Le hanoeko ama’o ao ty mbemboe tsy nanoeko, vaho tsy hindraiko hanoeñe ka, ty amo halotsere’ areo iabio.
10 Om uw stuitend gedrag zullen binnen uw muren de vaders hun kinderen, en de kinderen hun vader verslinden; Ik ga wraakgericht houden, en wat er van u overblijft naar alle winden verstrooien.
Aa le ho hane’ o rae’eo añivo’o ao o ana’eo naho ho hane’ o ana-dahi’eo o roae’eo; fa hametsahako zaka, vaho haboeleko amo tiokeo ze sehanga’ areo.
11 Zowaar Ik leef, spreekt Jahweh, de Heer, Ik zal u! Omdat ge mijn heiligdom ontwijd hebt met al uw afgoden en uw gruwelen, ga ook Ik scheren zonder mededogen, zonder erbarming.
Aa kanao velon-dRaho, hoe t’Iehovà Talè: amy te nileore’o amo raha’o mampangorio i toeko miavakey, le hisitahako ka; le tsy hanisà’ ty masoko, mbore tsy ho ferenaiñako.
12 Het derde deel van u zal sterven aan de pest, en van de honger omkomen binnen uw muren; een derde deel zal in uw omtrek neergesabeld worden; een derde deel zal Ik naar alle winden verstrooien, en ze met het zwaard vervolgen.

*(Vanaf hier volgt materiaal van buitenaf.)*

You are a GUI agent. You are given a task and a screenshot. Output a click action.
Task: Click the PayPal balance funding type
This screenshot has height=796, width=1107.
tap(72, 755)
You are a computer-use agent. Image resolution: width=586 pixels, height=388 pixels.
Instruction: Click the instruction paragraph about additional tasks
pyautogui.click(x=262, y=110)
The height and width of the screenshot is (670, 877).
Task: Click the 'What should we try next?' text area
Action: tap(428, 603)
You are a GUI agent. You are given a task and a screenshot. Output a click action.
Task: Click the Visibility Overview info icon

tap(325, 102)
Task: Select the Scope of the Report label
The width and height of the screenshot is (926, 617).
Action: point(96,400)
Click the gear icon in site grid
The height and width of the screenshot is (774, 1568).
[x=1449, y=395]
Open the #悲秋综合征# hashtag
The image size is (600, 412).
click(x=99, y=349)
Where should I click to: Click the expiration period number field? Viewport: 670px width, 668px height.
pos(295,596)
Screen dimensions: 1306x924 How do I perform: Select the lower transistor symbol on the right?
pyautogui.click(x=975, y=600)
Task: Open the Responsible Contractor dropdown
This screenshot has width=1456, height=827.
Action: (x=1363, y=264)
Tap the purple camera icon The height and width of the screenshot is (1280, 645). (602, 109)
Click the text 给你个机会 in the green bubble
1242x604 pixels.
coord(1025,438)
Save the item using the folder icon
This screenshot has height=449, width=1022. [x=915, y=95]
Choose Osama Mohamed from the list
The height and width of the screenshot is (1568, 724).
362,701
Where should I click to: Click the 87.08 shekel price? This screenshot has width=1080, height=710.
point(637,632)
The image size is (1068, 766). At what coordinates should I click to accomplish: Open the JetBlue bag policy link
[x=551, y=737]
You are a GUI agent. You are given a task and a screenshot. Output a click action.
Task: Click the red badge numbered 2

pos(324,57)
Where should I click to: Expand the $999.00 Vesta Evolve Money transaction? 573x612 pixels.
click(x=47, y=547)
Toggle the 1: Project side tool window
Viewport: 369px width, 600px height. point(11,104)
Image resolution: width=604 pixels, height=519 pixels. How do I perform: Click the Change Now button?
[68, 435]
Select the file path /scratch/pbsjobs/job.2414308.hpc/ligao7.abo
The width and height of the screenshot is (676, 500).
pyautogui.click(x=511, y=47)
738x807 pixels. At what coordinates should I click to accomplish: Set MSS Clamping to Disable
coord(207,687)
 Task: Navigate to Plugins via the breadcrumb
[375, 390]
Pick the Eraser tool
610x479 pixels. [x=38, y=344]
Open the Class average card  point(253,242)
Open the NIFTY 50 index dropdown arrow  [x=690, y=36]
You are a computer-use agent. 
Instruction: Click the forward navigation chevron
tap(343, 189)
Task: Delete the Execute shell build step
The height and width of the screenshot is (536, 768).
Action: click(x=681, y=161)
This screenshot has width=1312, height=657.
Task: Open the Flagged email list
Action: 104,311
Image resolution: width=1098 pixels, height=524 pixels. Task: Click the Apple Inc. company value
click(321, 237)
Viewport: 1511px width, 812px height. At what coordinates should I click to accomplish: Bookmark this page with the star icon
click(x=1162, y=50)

Ty fahatelo’o ro havetra’ ty angorosy naho habotse’ ty hasalikoañe añivo’o ao; naho hampikorovohem-pibara añariary azo ty faha-telo’o, naho haboeleko amy ze hene tioke ty fahatelo, vaho ho tariheko fibara ty voho’ iareo.
13 Zo zal mijn toorn bedaren, zal Ik mijn woede op hen koelen; zo zullen ze erkennen, dat Ik, Jahweh, in mijn ijverzucht heb gesproken, als Ik mijn woede op hen koel.
Izay ty himodoa’ ty habosehako naho ty hañenefako am’ iereo ty fiforoforoako, vaho hanintsin-dRaho; le ho rendre’ iareo te Izaho Iehovà ty nitsara an-joton-troke, ie fa nondrohako am’ iereo i fileveleveakoy.
14 Ik zal u tot een puinhoop maken, en tot hoon van de volken om u heen, zodat ieder die voorbijgaat het ziet.
Tovo’e, hanoeko halatsañe naho titse, añivo’ o kilakila’ ondaty mañohok’ azoo, am-pahaoniña’ ze mandrioñ’ azo iaby.
15 Ge zult het mikpunt worden voor hun spot en hoon, een heilzaam voorbeeld en een reden tot bezinning voor de volken die u omringen, als Ik aan u het wraakgericht in woede en gramschap en met grimmige straffen voltrek: Ik, Jahweh, heb het gezegd!
Aa le ho fañinjeañe naho fandrabioñan-drehe, ho fampandrendrehañe naho halatsañe amo kilakila’ndaty miarikoboñe azoo, ie ondrohako zaka an-kaboseke naho am-poroforo vaho añ’ endake mikeloke; Inao! te Izaho Iehovà ty nitsara.
16 En als Ik mijn venijnige pijlen op u heb afgeschoten om u te verderven, dan zal Ik bij u de broodstok breken.
Ie hahitriko am’ iereo o ana-palen-kasalikoañe mahafate mampandrotsakeo, ze hiraheko handrotsake, le hindraeko ama’ areo ty hasalikoañe, naho ho pozaheko ty boko-mofo’ areo,
17 Dan stuur Ik de honger en de wilde dieren op u af, om u te ontvolken; pest en bloed zullen onder u rondwaren, en Ik zal het zwaard over u brengen: Ik, Jahweh, heb het gezegd!
naho hampisangitrifako ty mosare naho ty biby hako; le ho rangae’ ty angorosy naho ty lio hampandala azo, vaho hendeseko ama’o ty fibara. Izaho, Iehovà ty nitsara.